BEIJING (Reuters) - China is offering candidate vaccines for the new coronavirus to employees at state-owned firms travelling overseas, as it seeks more data on their efficacy, state media Global Times reported on Thursday.
No proven vaccines have been developed yet for the virus, although mass trials for a number of candidate vaccines are expected to get underway soon in countries around the world.
Employees in China can volunteer to take one of two vaccine candidates being developed by affiliates of state-owned China National Pharmaceutical Group (Sinopharm), the newspaper backed by the Communist Party reported, citing a written notice sent to the state-owned companies.
It did not name the two candidate vaccines, which are being tested on more than 1,000 people each and are among five candidates China has in clinical trials that showed “no distinct adverse reaction” in the first two phases of human trials.

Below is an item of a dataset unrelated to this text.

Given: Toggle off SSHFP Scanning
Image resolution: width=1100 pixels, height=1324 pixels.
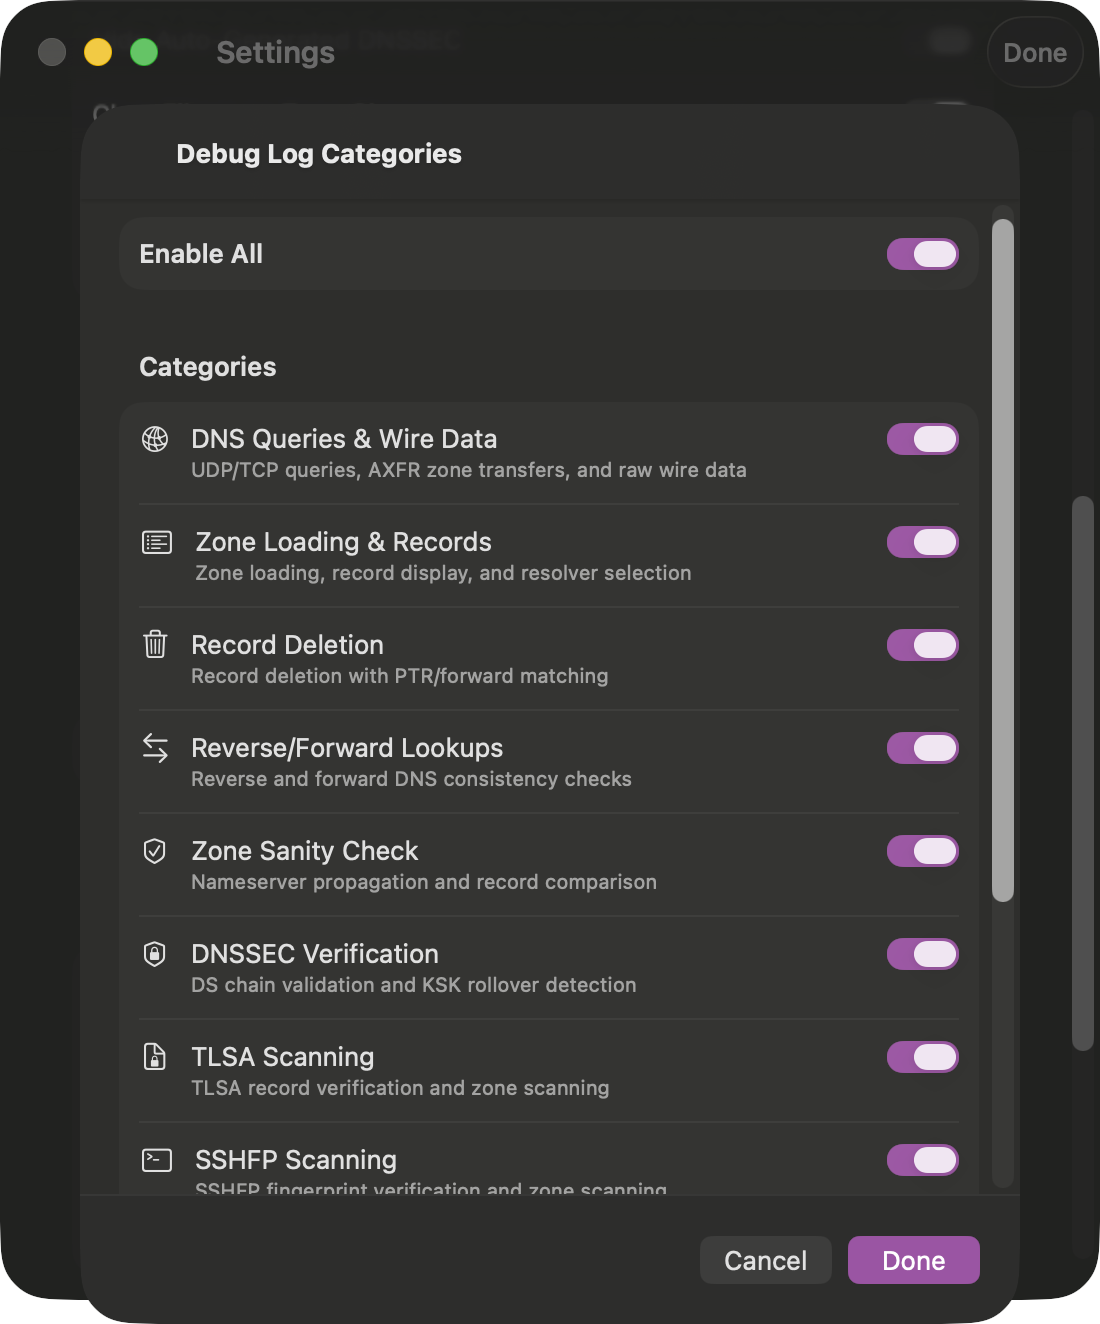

The plan is also part of China’s effort to resume overseas projects such as the Belt and Road Initiative, a scheme to link China with Asia, Europe and beyond through large-scale infrastructure projects, according to the notice.
“For better prevention and quicker recovery of Belt and Road Initiative (BRI) projects, Sinopharm has given priority to supporting workers intending to go overseas to vaccinate for urgent needs,” it said.
Before regulatory approval for sales, a vaccine normally has to go through large-scale, “Phase 3” trials to observe to what extent they provide protection against infection.
That ideally requires exposing people in a real-life environment with relatively high infection risk.
China, where the virus first originated in late December, has seen a sharp drop in the number of new cases, making it less favourable as a late-stage clinical trial site.
Vaccinating people travelling abroad, especially those going to high-risk areas, is one option for conducting a Phase 3 trial, Zhu Fengcai, deputy director of a local branch of the Chinese Center for Disease Control and Prevention, told financial media service Caixin in April.